そのゴブリンはその場に倒れた。生死は不明だが、少なくとも気絶して当分は起き上がれないだろう。
もう一体がなりふりかまわず突っ込んでくる。
姿勢が低くて足にからみつかれそうになる。
落ち着け。絶対に取り乱すな。
剣を槍のように使って、ゴブリンの顔を強引に引き離す。足を振って、ゴブリンの手も離す。いったん、間合いを作る。
あとは頭に木剣の連打を浴びせる。
「ギアアッ! ギアアッ!」
攻撃のたびに断末魔の悲鳴が続く。その声を聞きたくなくて手を止めたくなるが、そんなわけにはいかない。木剣を何度も打ち下ろす。
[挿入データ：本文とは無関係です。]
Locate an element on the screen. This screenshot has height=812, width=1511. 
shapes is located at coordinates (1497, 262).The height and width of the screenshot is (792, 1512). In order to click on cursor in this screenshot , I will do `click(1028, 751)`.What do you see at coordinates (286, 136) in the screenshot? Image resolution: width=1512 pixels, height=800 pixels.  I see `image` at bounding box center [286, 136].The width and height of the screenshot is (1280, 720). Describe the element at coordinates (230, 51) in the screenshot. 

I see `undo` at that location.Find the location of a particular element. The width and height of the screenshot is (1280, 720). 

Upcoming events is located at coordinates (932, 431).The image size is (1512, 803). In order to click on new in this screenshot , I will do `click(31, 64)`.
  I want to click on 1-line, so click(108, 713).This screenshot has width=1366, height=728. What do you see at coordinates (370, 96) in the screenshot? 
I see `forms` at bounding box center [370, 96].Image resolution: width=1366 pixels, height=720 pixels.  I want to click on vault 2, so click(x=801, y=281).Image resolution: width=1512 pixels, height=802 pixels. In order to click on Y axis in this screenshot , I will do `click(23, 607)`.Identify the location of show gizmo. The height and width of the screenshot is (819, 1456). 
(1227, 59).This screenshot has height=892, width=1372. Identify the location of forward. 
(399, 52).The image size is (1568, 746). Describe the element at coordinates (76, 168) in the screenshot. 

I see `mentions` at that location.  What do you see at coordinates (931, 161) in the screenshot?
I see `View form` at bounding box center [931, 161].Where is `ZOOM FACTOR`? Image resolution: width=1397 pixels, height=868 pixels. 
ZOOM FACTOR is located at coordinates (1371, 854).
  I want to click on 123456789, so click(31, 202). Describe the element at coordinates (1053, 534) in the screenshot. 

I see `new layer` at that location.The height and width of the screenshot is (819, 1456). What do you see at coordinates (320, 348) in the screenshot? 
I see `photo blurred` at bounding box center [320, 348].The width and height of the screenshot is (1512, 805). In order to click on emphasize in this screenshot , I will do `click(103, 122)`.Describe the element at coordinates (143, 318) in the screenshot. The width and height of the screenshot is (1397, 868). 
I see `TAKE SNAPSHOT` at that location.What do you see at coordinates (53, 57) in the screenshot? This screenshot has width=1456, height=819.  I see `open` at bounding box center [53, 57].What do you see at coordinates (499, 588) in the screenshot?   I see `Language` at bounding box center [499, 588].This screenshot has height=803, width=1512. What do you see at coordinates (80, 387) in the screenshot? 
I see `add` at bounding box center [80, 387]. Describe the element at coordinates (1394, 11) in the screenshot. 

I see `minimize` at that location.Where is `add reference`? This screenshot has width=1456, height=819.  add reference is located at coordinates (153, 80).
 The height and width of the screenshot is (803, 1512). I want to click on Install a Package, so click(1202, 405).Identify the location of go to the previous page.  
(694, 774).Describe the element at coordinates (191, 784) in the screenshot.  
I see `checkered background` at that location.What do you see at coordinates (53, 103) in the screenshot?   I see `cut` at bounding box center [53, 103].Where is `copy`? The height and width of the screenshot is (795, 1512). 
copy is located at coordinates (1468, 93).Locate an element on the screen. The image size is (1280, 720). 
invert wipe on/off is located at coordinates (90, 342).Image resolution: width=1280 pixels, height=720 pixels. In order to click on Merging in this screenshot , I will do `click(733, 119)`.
ゴブリン二体が動かなくなったことを確かめた時には、ずいぶんと汗をかいていた。
たいした時間じゃなかったのに、息も上がっている。
「はぁはぁ……大人の軍人はこんなことをずっとやってるのか……」
落ち着いて戦えば対処できる相手でも、かなりの恐怖心だった。
『恐ろしいでしょう。何かの命を奪うということは、そういうものです。そして、この感覚は道場での稽古だけでは一生身に着くことはありません』
【竜の眼】の言葉が淡々とメッセージウィンドウとして表示される。
『ひどい話ですが、かつては殺すことに慣れさせるために幼少期から野犬などを遠くから矢で撃たせたとか。もっとも、家畜に悪さをしたゴブリンとはいえ、やっていることはあまり変わりないのですが』
そこは難しいところだな。
『修道院で暮らしているレオンにさせることかは悩みもしたのですが、正式な聖職者ではないということでご容赦ください』
別にそこは気にしてない。一切、殺生をしないつもりなら最初から特訓をしようとしてない。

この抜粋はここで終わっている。